**To do**.
The whole listing should be written out again exactly.
[Start of section]
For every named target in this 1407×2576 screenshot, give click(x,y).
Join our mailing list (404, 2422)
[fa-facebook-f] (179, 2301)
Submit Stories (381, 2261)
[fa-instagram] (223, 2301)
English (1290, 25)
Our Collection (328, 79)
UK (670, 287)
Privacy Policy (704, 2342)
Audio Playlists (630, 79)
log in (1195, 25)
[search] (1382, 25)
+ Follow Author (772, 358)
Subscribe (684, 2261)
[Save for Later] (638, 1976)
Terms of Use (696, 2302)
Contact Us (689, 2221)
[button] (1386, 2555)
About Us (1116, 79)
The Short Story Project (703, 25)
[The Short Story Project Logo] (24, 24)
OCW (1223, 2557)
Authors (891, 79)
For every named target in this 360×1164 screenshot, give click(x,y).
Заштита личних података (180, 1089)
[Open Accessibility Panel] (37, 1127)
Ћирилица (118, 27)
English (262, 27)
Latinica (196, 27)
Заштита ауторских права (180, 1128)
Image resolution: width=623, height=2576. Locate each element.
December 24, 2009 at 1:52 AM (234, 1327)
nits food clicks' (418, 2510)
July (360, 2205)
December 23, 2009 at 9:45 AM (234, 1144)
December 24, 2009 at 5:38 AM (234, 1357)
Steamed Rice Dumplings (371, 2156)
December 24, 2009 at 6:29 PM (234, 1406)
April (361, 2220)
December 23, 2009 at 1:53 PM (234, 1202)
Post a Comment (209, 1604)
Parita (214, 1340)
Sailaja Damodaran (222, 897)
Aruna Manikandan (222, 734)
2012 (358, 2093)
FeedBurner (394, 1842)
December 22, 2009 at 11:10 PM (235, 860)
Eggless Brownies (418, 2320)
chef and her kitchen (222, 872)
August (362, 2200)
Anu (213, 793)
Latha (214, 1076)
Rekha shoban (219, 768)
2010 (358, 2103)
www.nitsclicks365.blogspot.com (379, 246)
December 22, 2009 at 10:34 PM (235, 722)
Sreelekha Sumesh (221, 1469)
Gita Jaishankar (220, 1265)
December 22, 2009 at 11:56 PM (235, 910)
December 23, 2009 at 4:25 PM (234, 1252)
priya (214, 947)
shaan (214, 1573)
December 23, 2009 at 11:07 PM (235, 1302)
[End of section]
**Written response**.
For every named target in this 1407×2576 screenshot, give click(x,y).
Join our mailing list (404, 2422)
[fa-facebook-f] (179, 2301)
Submit Stories (381, 2261)
[fa-instagram] (223, 2301)
English (1290, 25)
Our Collection (328, 79)
UK (670, 287)
Privacy Policy (704, 2342)
Audio Playlists (630, 79)
log in (1195, 25)
[search] (1382, 25)
+ Follow Author (772, 358)
Subscribe (684, 2261)
[Save for Later] (638, 1976)
Terms of Use (696, 2302)
Contact Us (689, 2221)
[button] (1386, 2555)
About Us (1116, 79)
The Short Story Project (703, 25)
[The Short Story Project Logo] (24, 24)
OCW (1223, 2557)
Authors (891, 79)
For every named target in this 360×1164 screenshot, give click(x,y).
Заштита личних података (180, 1089)
[Open Accessibility Panel] (37, 1127)
Ћирилица (118, 27)
English (262, 27)
Latinica (196, 27)
Заштита ауторских права (180, 1128)
Image resolution: width=623, height=2576. Locate each element.
December 24, 2009 at 1:52 AM (234, 1327)
nits food clicks' (418, 2510)
July (360, 2205)
December 23, 2009 at 9:45 AM (234, 1144)
December 24, 2009 at 5:38 AM (234, 1357)
Steamed Rice Dumplings (371, 2156)
December 24, 2009 at 6:29 PM (234, 1406)
April (361, 2220)
December 23, 2009 at 1:53 PM (234, 1202)
Post a Comment (209, 1604)
Parita (214, 1340)
Sailaja Damodaran (222, 897)
Aruna Manikandan (222, 734)
2012 (358, 2093)
FeedBurner (394, 1842)
December 22, 2009 at 11:10 PM (235, 860)
Eggless Brownies (418, 2320)
chef and her kitchen (222, 872)
August (362, 2200)
Anu (213, 793)
Latha (214, 1076)
Rekha shoban (219, 768)
2010 (358, 2103)
www.nitsclicks365.blogspot.com (379, 246)
December 22, 2009 at 10:34 PM (235, 722)
Sreelekha Sumesh (221, 1469)
Gita Jaishankar (220, 1265)
December 22, 2009 at 11:56 PM (235, 910)
December 23, 2009 at 4:25 PM (234, 1252)
priya (214, 947)
shaan (214, 1573)
December 23, 2009 at 11:07 PM (235, 1302)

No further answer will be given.